Grace is the second Covid-19 patient whose sense of relief was quickly dashed via an apologetic phone call from the Erie County Health Department.
She is 23, lives in Elma and for professional reasons doesn't want her last name used. After she pressed for a test, on Saturday, someone from the Health Department called her around 5:30 p.m. Sunday to say the result was negative, Grace said.
She prepared to go out.
Then about 15 minutes later, her phone rang a second time, she said.
A mistake had been made. Grace said she was told she had tested positive, confirming that her aches, congestion, fever and shortness of breath indeed stemmed from Covid-19.
The same thing happened to Kevin Lippes of Amherst on Sunday evening. He received a phone call telling him he didn't have the novel coronavirus. Soon after, the Health Department called back to tell him he did.
Lippes, however, had used those intervening minutes to go tell his elderly parents, whom he had been avoiding, the happy result. His parents have since been tested, and on Thursday Lippes told The News that they do not have the deadly virus.
"We feel really terrible that there was an incorrect result given," Erie County Health Commissioner Dr. Gale Burstein said as she took questions during Thursday's briefing on coronavirus cases locally. She attributed the error to a simple misreading of the results in the crush of work that the staff faces. But she knew only of the case involving Lippes, not Grace.

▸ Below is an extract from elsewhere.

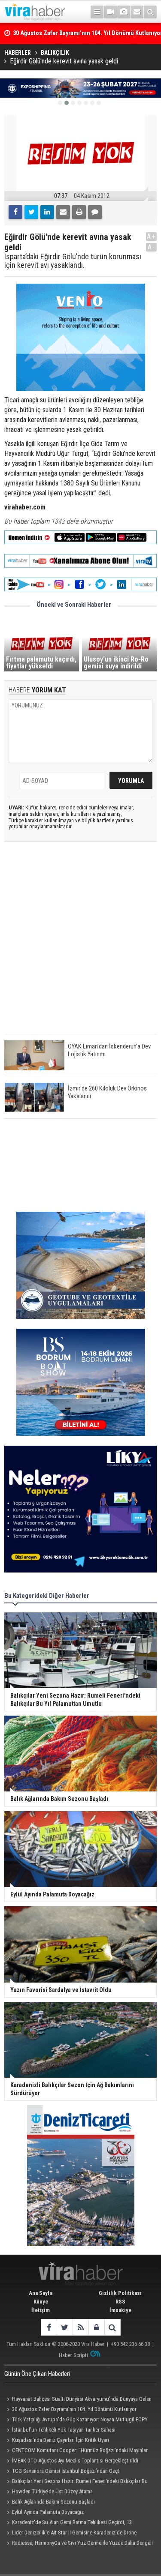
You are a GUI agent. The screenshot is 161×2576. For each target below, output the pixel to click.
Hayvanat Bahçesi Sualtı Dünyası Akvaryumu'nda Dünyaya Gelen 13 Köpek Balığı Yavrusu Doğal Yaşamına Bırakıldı (78, 2400)
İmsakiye (120, 2310)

"There is a system in place so that is not going to happen again," she said.
Grace had been living in New York City for several months after graduating from a university on Long Island. On Wednesday, March 11, she flew into Buffalo as she relocated back to Elma.
The sore throat, chills, body aches and upset stomach began Thursday evening. The symptoms continued Friday into Saturday as fatigue set in. A fever developed but it wasn't high, 99.4.
She said she called the county hoping to be tested but was told most of the Covid-19 cases involved higher temperatures. But she persisted, noting her recent travel from New York City, and she was tested.
Grace said she has had the flu before, but Covid-19 is different in the speed in which it took over her body, and in the shortness of breath she continues to experience.
"I am not really able to get a full breath yet," she said Thursday. "I never really experienced shortness of breath with a flu."
But she considers herself lucky because she feels herself getting better and predicts her health will be back to normal before her two-week quarantine ends.
She said she's glad that, when she started feeling sick, she did not ignore the symptoms and go out in public as she normally might have.
"We try to push through that feeling of being under the weather," she said of people in her generation. "Normally, I would have done that, but given the circumstances I just stayed home all weekend."
The "circumstances" were the current climate created by the Covid-19 pandemic.
"I didn't want to be an idiot and put anyone else at risk. Because that would have been incredibly selfish," she said.
She thinks she caught the novel coronavirus not on the airplane home but in the busy Times Square restaurant she worked at before returning to Elma.
With her illness, she has given advice to friends: stay home.
"It's so important to stay home if you have that opportunity to work from home," she said. "By choosing not to stay home, we are forcing those less fortunate to take extra unnecessary precautions."